Mensaje por Michael C. Tallhart el Miér Nov 28, 2012 2:54 am

Escuché atentamente sus palabras y decidí no profundizar más en aquel escabroso tema. No quería forzarla a decir nada que no quisiera para que no reviviese aquel pasado "oscuro". A ella no le reportaría ningún beneficio y a mi simplemente saciar mi curiosidad. Además, no solía anteponer mis deseos al bienestar de otra persona, más cuando se trataba de una amiga como Sydney - Es normal, siempre que abandonas un lugar... digámoslo de una forma condescendiente, menos favorable, para acabar en un lugar como este, el cambio siempre es a mejor - Conocía a la gente de allí desde casi toda mi vida; haber tenido un padre médico era una de las ventajas que tenía. Sabía que eran personas agradables, salvo ciertas frutas podridas que se habían descarrilado. Por ello mis ansias de conocer mundo se veían congeladas, ya que en Storybrooke, por suerte, estaba bien.

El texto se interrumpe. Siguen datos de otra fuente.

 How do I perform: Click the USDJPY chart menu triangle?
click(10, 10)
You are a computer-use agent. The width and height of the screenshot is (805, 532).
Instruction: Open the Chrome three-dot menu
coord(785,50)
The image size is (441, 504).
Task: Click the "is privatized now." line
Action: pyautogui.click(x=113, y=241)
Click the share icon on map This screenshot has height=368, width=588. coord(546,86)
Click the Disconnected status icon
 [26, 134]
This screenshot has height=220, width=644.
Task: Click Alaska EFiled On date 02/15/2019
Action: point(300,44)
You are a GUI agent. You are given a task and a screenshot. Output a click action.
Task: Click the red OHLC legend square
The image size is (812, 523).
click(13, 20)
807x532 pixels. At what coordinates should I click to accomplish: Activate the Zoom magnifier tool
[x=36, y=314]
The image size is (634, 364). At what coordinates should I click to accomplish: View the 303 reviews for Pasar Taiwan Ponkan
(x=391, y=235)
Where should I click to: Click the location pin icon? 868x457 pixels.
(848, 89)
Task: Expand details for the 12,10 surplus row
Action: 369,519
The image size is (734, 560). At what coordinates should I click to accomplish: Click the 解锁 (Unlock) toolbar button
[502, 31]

Fruncí el ceño por aquello, aunque poco a poco según iba hablando fui creyendo que había algo de razón en sus palabras. Yo tampoco lo veía del todo así; después de todo, desde pequeño había tenido bastante dinero y jamás me había descontrolado como algunos lo hacían. Además, tampoco era algo que el 100 % de famosos hiciesen. - También hay que pensar en una cosa, Sydney. Todo el mundo a hecho locuras en algún momento de su vida, pero el no ser famosos hace que tengamos más privacidad con respecto a nuestras acciones y que no salgan a la luz. Ellos por el simple hecho de serlo, hacen que estén expuestos la mayor parte del día y así es fácil descubrir trapos sucios. ¿O ahora me vas a decir que si una cámara te grabase las 24 horas del día no descubrirían nada de ti? - arqueé las cejas claramente divertido y sonreí con un aire de malicia. - Supongo que tenemos que aprovechar nuestros puntos fuertes y hacerlos ser nuestro trabajo. Siempre me han dicho que tenía vocación de medico, yo mismo era consciente de ello, aunque no sé muy bien el motivo - Me reí. Mi madre a menudo solía bromear con que lo llevaba en la sangre, aunque sabía que no era eso lo que te hacía querer ejercer aquella vocación.

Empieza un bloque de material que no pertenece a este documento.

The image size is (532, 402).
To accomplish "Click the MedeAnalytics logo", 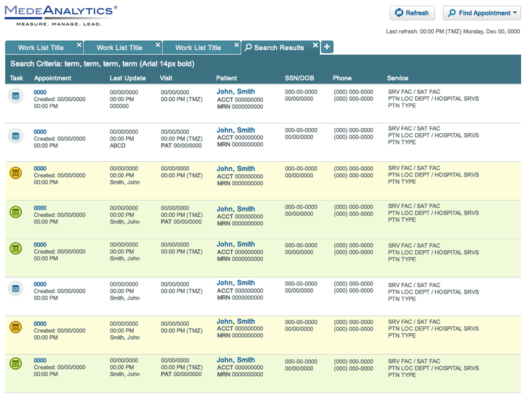I will click(x=61, y=15).
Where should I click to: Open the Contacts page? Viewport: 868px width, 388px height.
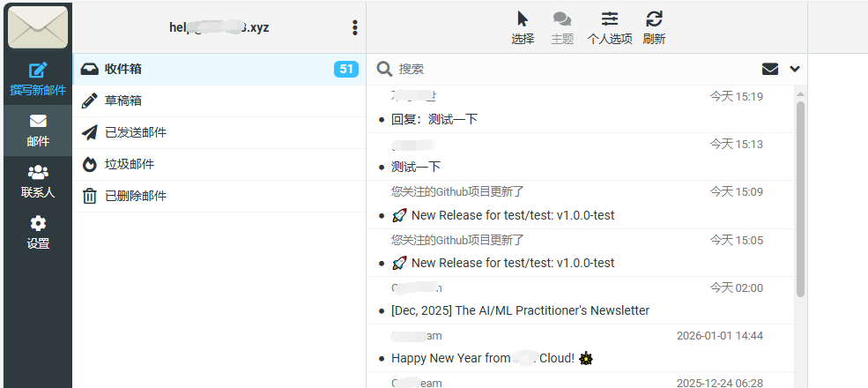[x=37, y=180]
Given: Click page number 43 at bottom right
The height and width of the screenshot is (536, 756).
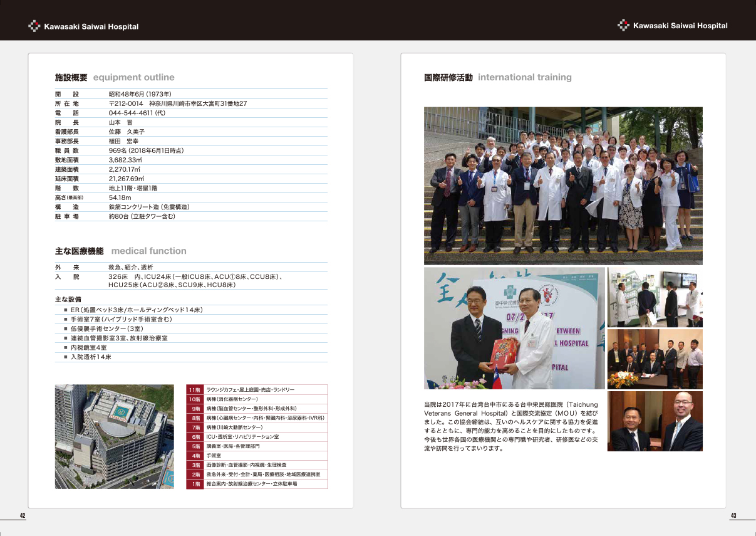Looking at the screenshot, I should [733, 515].
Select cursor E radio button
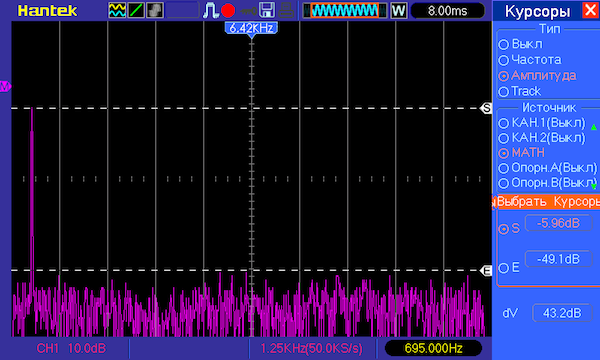 tap(509, 267)
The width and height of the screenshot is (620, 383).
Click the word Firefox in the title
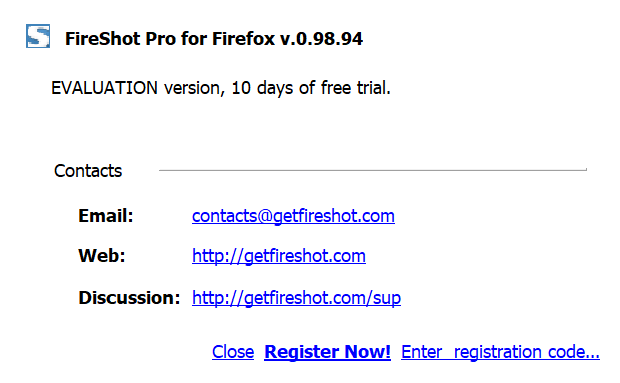tap(243, 39)
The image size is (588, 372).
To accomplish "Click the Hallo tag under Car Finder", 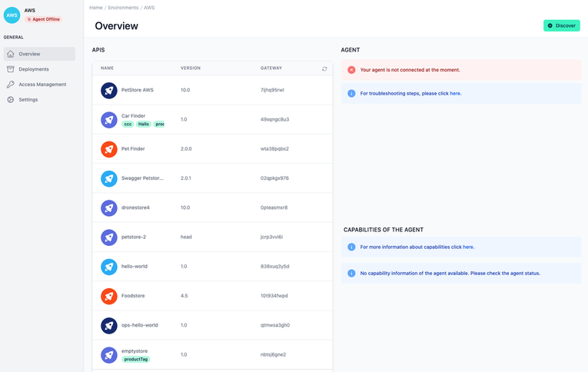I will click(x=144, y=124).
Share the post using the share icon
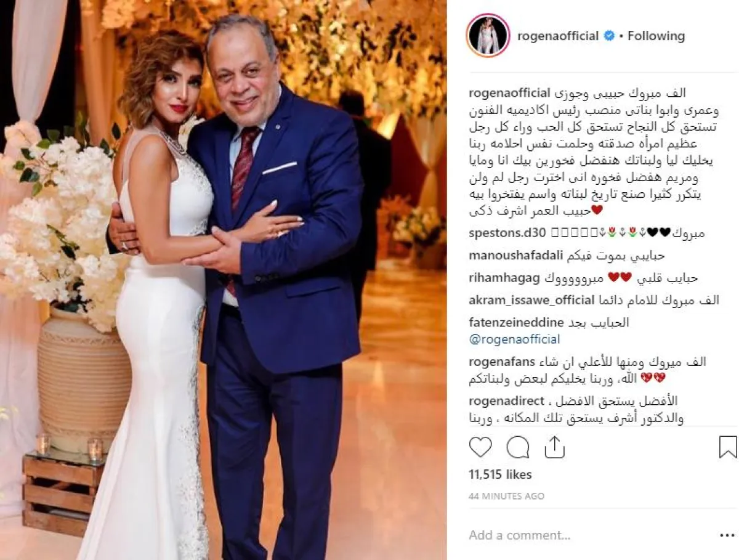 click(555, 447)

La miré con un aire de tristeza mientras acariciaba con suavidad sus brazos, intentando transmitirle algo de ánimo - Ojalá pudiese ayudarte más, pero no me llevo lo suficiente con él como para poder enterarme de algo. Lo siento. - Torcí los labios mientras terminaba con aquel contacto y seguía escuchando lo que decía. Asentí, confirmando aquellas palabras - De eso no me cabe la menor duda, es difícil estar mucho tiempo alejado o enfadado de ti. Es fácil que te hagas querer - le sonreí cariñosamente. Después me encogí de hombros ante su agradecimiento - Bueno, solo fue un día.. Además, me apetecía mucho verte y estar así contigo. Hace mucho que estábamos desaparecidos y esto no podía seguir así.

Negué con la cabeza energicamente, desechando completamente aquella idea - No, no, no.. A mi déjame soltero, que prefiero seguir de momento en este plan. De momento me sigo considerándome demasiado joven para eso - Le eché la lengua, exteriorizando mi faceta más infantil para darle más énfasis a aquellas palabras. - Pues suerte que tienes.. O mejor dicho, empiezo a pensar que soy demasiado alcoholico.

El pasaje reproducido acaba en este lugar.